§ Problem description
Scan the entries below. List each line with "This".

§ Data extract
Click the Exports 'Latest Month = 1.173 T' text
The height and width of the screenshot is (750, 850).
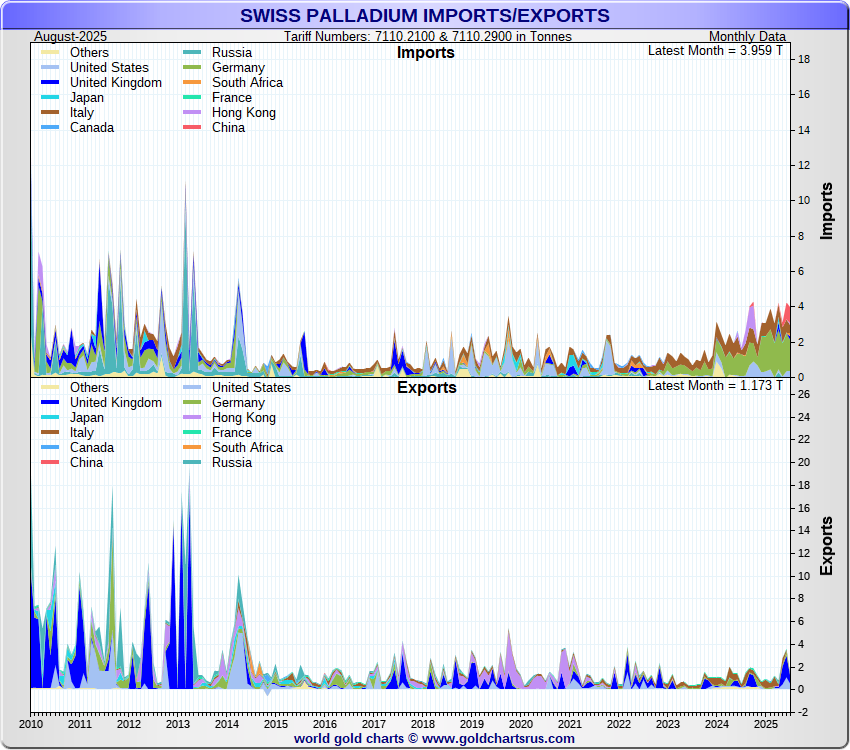(715, 385)
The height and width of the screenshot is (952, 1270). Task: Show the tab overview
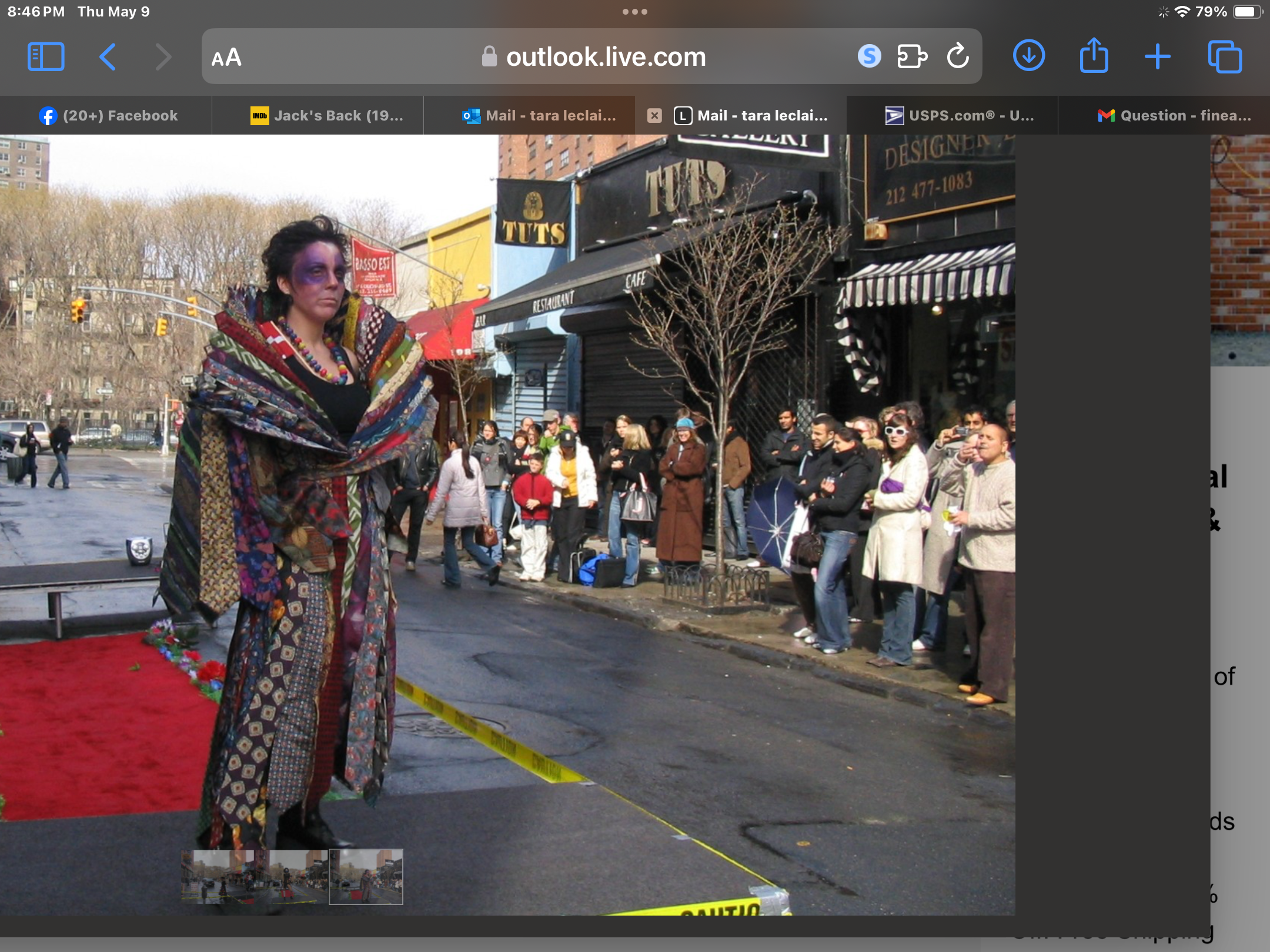coord(1225,57)
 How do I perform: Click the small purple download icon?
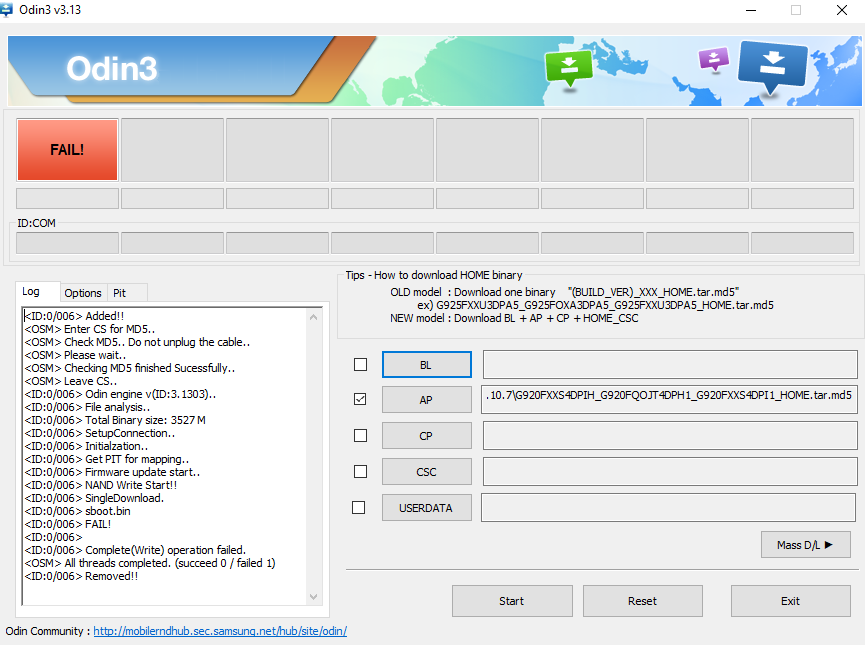point(713,58)
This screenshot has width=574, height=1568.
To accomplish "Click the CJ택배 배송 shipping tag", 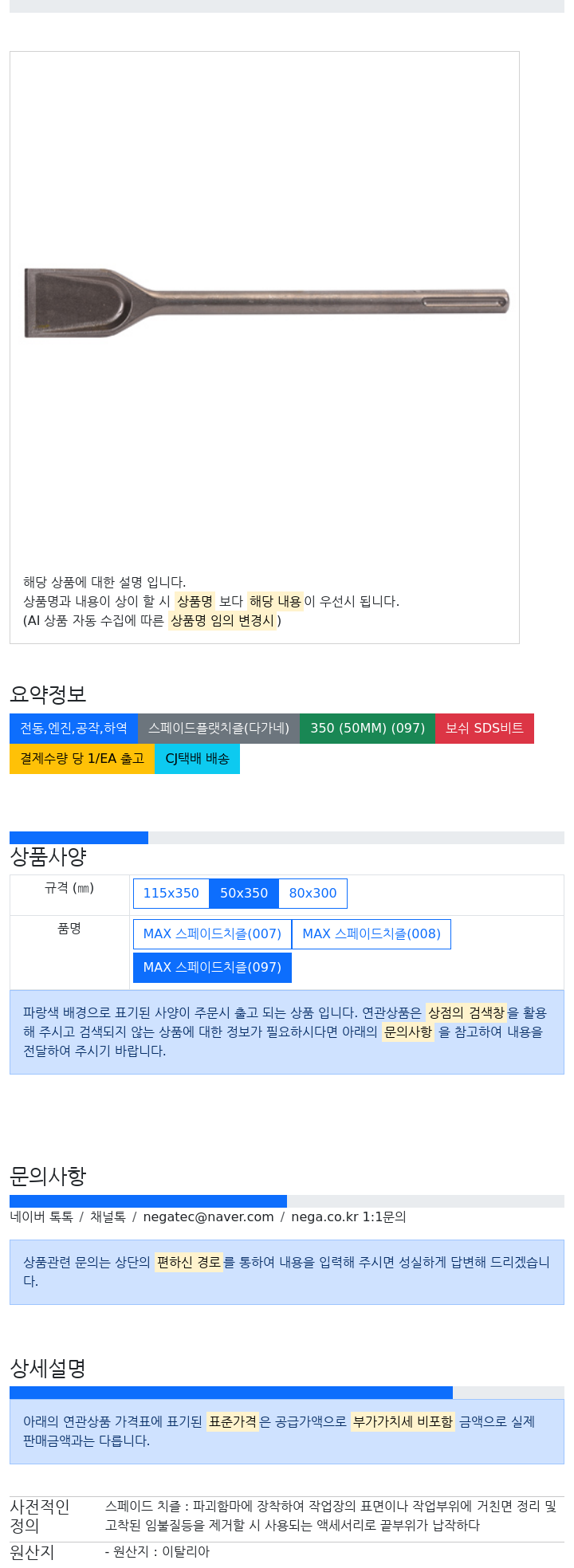I will 197,758.
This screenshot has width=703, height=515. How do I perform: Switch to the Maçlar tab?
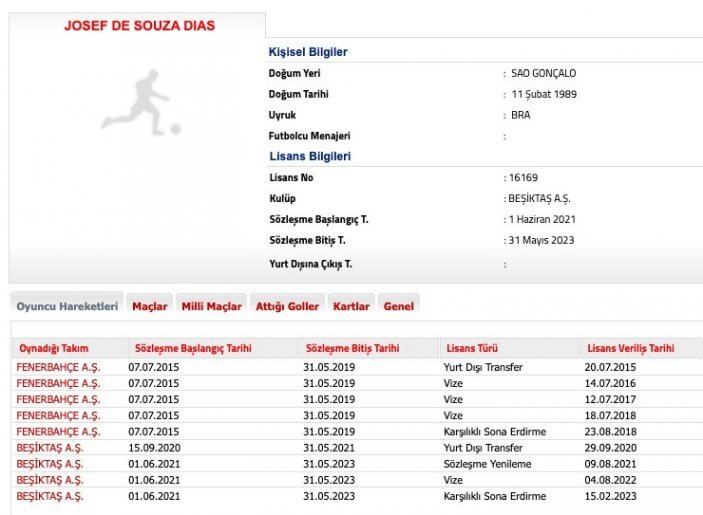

§ Expected answer
This screenshot has width=574, height=1568.
This screenshot has width=703, height=515. How do I perform: Switch to the Maçlar tab?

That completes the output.